A final word should be said about the high esteem Albert had for the sciences. In 1928 he founded the National Fund for Scientific Research. Its principal purpose was to finance research at Belgian universities. It started with assets of 110 million Belgian francs from private funds and a complementary donation from the Belgian government. The NFSR supported a great number of major research projects, some of which had a significant international impact. E.g., it supported Professor Picard's 1931 atmospheric balloon experiment to measure and analyse cosmic radiation.
Not only the industry benefited from the NFSR’s financial support of research. Its funds enabled the setting up of numerous expeditions which brought home a wealth of archeological, anthropological and biological data. One of the most noteworthy expeditions is the 1934 Franco-Belgian Easter Island Expedition, during which the naval schoolship Mercator transported two moais back to Belgium, one of which is now in the Parisian Musée de l’Homme, and the other one in the Brussels Royal Museum for Arts and History.
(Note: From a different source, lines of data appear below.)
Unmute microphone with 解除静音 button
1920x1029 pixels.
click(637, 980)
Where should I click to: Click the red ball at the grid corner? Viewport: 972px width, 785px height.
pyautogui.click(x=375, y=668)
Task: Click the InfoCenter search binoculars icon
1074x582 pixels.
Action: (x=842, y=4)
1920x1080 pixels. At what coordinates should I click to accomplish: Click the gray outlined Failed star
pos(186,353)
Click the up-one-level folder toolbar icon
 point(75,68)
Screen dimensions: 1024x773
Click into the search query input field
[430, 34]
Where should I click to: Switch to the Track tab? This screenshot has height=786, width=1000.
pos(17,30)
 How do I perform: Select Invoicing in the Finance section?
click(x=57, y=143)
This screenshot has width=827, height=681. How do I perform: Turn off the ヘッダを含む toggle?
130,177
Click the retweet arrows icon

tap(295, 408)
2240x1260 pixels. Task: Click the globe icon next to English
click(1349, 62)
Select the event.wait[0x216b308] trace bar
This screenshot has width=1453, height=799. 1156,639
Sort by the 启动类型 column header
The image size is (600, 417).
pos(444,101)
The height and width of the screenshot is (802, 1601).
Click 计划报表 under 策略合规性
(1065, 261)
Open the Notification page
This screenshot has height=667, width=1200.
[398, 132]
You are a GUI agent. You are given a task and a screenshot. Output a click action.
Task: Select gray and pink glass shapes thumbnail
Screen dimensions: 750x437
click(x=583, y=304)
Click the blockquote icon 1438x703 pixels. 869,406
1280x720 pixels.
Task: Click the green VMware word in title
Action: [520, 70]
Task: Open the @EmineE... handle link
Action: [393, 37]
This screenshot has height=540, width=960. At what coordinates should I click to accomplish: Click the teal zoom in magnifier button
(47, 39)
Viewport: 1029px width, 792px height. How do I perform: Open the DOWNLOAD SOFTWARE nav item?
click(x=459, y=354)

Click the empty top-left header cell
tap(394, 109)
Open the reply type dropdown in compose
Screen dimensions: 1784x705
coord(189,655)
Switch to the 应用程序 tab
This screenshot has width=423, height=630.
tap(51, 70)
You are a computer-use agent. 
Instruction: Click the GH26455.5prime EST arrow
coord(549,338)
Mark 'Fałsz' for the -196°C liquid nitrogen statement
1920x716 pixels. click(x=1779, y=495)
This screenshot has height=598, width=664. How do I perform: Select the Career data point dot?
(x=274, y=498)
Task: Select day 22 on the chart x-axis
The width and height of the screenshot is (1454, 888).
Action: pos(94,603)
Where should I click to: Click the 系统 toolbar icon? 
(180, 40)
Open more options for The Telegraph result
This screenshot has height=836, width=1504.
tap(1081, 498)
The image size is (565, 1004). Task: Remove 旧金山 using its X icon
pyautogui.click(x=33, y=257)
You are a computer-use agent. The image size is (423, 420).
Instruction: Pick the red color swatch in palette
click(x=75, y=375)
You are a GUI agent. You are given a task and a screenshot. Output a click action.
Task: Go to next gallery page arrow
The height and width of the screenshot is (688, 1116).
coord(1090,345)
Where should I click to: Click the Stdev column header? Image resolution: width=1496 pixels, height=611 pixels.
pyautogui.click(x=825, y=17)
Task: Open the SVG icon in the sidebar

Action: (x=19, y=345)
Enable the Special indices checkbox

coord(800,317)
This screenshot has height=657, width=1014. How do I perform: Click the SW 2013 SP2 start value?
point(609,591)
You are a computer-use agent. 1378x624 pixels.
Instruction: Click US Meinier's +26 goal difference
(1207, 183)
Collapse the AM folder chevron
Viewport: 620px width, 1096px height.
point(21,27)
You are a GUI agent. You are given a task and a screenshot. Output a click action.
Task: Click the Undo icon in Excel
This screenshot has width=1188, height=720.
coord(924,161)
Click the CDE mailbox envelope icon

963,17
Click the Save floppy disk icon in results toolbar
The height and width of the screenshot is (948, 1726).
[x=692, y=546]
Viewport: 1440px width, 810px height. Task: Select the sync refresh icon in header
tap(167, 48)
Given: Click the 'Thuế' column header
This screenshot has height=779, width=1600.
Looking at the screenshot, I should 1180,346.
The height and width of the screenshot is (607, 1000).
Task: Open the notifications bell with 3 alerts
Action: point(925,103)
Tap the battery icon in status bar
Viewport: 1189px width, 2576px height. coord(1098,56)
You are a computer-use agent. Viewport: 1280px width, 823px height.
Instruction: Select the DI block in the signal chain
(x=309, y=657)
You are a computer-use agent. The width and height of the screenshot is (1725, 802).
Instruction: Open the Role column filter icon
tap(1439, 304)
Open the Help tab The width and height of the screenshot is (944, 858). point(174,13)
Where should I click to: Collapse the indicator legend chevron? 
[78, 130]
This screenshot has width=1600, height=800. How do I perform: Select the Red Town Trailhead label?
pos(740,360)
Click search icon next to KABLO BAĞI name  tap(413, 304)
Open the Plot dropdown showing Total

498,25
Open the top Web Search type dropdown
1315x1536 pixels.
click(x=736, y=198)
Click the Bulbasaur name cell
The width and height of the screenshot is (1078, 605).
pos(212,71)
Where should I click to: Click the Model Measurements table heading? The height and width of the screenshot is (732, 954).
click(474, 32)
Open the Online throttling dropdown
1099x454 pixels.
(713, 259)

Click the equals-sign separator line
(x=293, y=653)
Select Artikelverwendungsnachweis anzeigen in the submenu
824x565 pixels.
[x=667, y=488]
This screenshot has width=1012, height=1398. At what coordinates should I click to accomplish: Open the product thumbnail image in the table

Albert I died on February 17, 1934, in a mountaineering accident in Marche-les-Dames in the Ardennes, under circumstances which to this day remain unclear. There has been heavy specualtion as to likely causes for murder, with theories ranging from jealous husbands to elimination by the French Secret Service (because Albert wanted to leave the military partnership with France and return to neutral status). These and other theories have flourished because Albert was an able alpinist and in excellent health. Whatever the exact reasons for his death, he was greatly mourned by the population and received worldwide recognition. His widow, Queen Elisabeth, would survice him for 24 years.
But that is just my opinion, of course.